Jason.Ramapuram · April 29, 2020, 10:51pm

Are all the gpu nodes wired via a fast interlink like infiniband?
Or are they limited to 10G / 1G? I wasn’t able to find any info about this here. If some are wired via inifniband, which gpu* nodes would these be?

I’m trying a few pytorch distributed-data-parallel jobs via TCP and just want to know what to expect.

Thanks!

Jason.Ramapuram · May 14, 2020, 7:52pm

@Yann.Sagon answered this in the lunch HPC meetup. The nodes are connected by infiniband, but singularity needs extra work to get it working. Marking this thread as closed and will follow up with another thread regarding distributed training.

Thanks Yann!

Yann.Sagon · May 15, 2020, 5:41am

A quick hack may be to “talk” to the nodes through their infiniband TCP network interface instead of their ethernet network. For example, from node001, you can “talk” to node002 (eth 1G) or node002i (IB 40G). This should probably work out of the box. I think there is only something to do in Singularity if you want to support RDMA.

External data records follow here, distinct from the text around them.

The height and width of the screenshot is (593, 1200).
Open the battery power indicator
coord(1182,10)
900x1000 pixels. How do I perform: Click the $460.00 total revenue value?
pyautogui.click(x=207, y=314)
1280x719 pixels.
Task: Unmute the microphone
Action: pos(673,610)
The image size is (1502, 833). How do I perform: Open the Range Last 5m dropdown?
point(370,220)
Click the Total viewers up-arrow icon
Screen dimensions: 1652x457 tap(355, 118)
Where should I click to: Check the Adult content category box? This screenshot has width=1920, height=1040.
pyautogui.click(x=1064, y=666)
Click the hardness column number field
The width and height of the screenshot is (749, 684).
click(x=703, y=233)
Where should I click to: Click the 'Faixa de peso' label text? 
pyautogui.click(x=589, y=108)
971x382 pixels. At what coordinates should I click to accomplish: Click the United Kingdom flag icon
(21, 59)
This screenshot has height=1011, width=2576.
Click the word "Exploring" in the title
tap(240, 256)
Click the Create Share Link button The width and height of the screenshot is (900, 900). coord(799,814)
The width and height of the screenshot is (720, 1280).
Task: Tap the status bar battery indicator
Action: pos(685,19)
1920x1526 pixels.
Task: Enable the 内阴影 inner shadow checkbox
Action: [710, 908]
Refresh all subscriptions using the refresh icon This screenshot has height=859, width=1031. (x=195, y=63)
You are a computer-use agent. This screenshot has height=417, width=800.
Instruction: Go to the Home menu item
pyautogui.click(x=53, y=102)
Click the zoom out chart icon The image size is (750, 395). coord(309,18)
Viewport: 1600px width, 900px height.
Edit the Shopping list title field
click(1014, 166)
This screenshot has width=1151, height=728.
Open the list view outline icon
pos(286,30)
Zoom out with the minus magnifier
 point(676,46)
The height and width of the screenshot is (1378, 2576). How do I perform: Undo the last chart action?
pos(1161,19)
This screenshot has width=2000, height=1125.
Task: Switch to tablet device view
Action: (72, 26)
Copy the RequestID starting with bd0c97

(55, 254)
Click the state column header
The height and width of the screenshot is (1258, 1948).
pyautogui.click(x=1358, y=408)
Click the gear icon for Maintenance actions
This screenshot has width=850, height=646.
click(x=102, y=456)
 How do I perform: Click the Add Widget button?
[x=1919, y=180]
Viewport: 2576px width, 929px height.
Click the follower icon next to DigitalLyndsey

Jason.Ramapuram · May 15, 2020, 11:54pm

Ah neat! This would be a good workaround for not having the proper driver in Singularity. I do believe pytorch supports RDMA since it is backed into NCCL 2.5+, but not sure what sort of overhead that would have. I can benchmark and report back though

Unfortunately I ran into another issue (sent an email to HPC-support) as the --gpus-per-task is not currently supported and the only way to get >8 gpus is with job-arrays.

Yann.Sagon · May 18, 2020, 7:48am

Hello, indeed, and it’s a change that would kill all the running and pending jobs on Baobab. So unless we have a big issue before, we don’t plan to do the change before launching Yggdrasil. Is there any other way to solve your issue using only gres?

Jason.Ramapuram · May 18, 2020, 8:14am

Is there an equivalent --gres / <other_flag> command that can be used to request 1 GPU per 1 task for a setup requiring > 8 GPUs? I tried the following but it only requested 1 GPU for all the tasks:

#!/bin/bash -l

#SBATCH --job-name=SOTAVAE
#SBATCH --ntasks=9
#SBATCH --cpus-per-task=1
#SBATCH --gres=gpu:1
#SBATCH --partition=shared-gpu-EL7
#SBATCH --time=12:00:00
#SBATCH --mem=16000
#SBATCH --constraint="COMPUTE_CAPABILITY_6_0|COMPUTE_CAPABILITY_6_1"

srun --ntasks=9 --exclusive --multi-prog distributed.conf

I also tried setting #SBATCH --gres=gpu:9 but as expected this threw a Node does not exist error.

Jason.Ramapuram · May 20, 2020, 2:19am

Moving this discussion to a new thread since the original question of this topic has been answered

Yann.Sagon · January 19, 2021, 5:02pm

Update of my post: it is now possible to use --gpus-per-task on Yggdrasil and Baobab.